Chummy is my favorite. Chummy is this terribly awkward, tall, upper-class girl with a plummy accent, who has become a nurse and is forever accidentally riding her bicycle into bobbies and saying things like “When Mummy had the Viceroy over for tea...”

(I am secretly convinced that Chummy had Mary Poppins as a nanny in her youth. For no reason other than because that would just be awesome. Ridiculous headcanon FTW?)

But is also, despite her jitters, terribly good at her job! And gives women in labor confidence in her, and in their own ability to pull through! And despite her anxieties, manages to pull herself together to be really honest about her feelings when she needs to be.

Though Chummy is my favorite (and I am INFINITELY SAD that she is apparently not on the show in season 2!), all the midwives are delightful. Romantic Cynthia; vivacious Trixie; and Jenny, our window onto Nonnatus House and the East End, where she has moved to escape a love affair that could never be (and we never do meet or learn much of anything about her paramour, probably because if she got over him and learned to love again, she might marry someone else and then the show would be over.)

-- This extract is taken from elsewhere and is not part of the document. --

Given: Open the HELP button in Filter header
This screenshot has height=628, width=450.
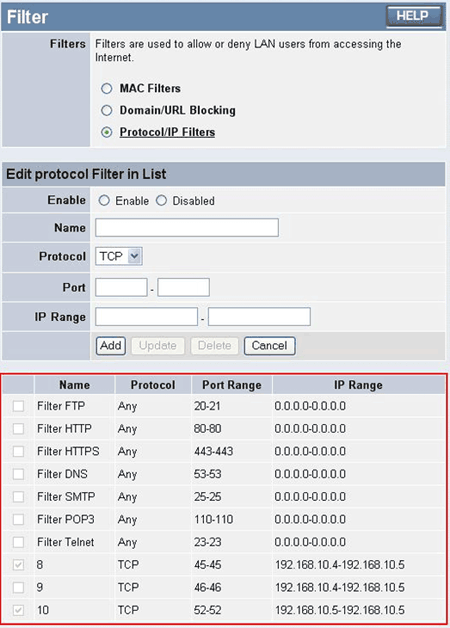Looking at the screenshot, I should 414,16.
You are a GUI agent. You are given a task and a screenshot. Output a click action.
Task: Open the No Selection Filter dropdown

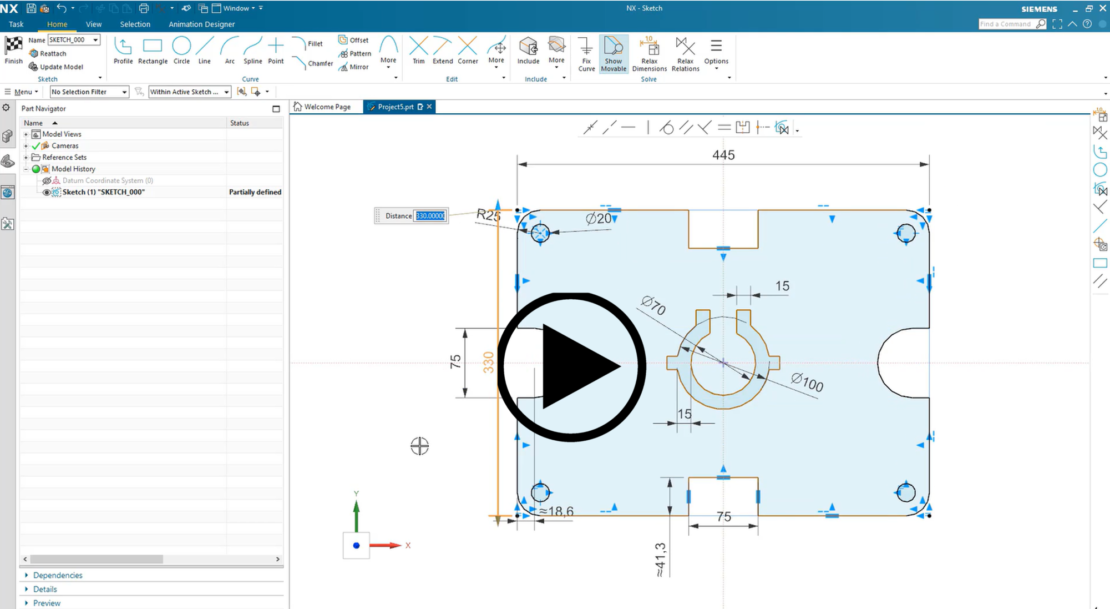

The saddest story, for me, was the one about Mary, who came over from Ireland and got sucked into a brothel, although really most of the episodes have their “oh dear” moments. In the first episode, for instance, the nurse Jenny tends Conchita, who has already had twenty-some children, because she’s been bearing them one after another ever since she returned to England with her new British husband after the Spanish Civil War...

...even though she speaks no English and he speaks no Spanish, a situation which endures to this day. They adore each other nonetheless, but...

Jenny, standing in for the viewers, is like O.O. The nuns are like "We're here to nurse people, not to judge," and one of the things that makes the show interesting is that it leaves it open whether we the viewers should always agree with that. Like, surely the fact that Conchita and her husband can't speak to each other is just a little creepy? Even though they do love each other?

There’s a theme throughout the show about love: about whether love can conquer all, about being brave enough to love and be in love, and holding out for real love - and what real love means. Many of the episodes tread heavy ground, but the theme buoys the show so that it’s sad but not depressing. The characters can’t always help, but they want to, and it’s lovely to watch.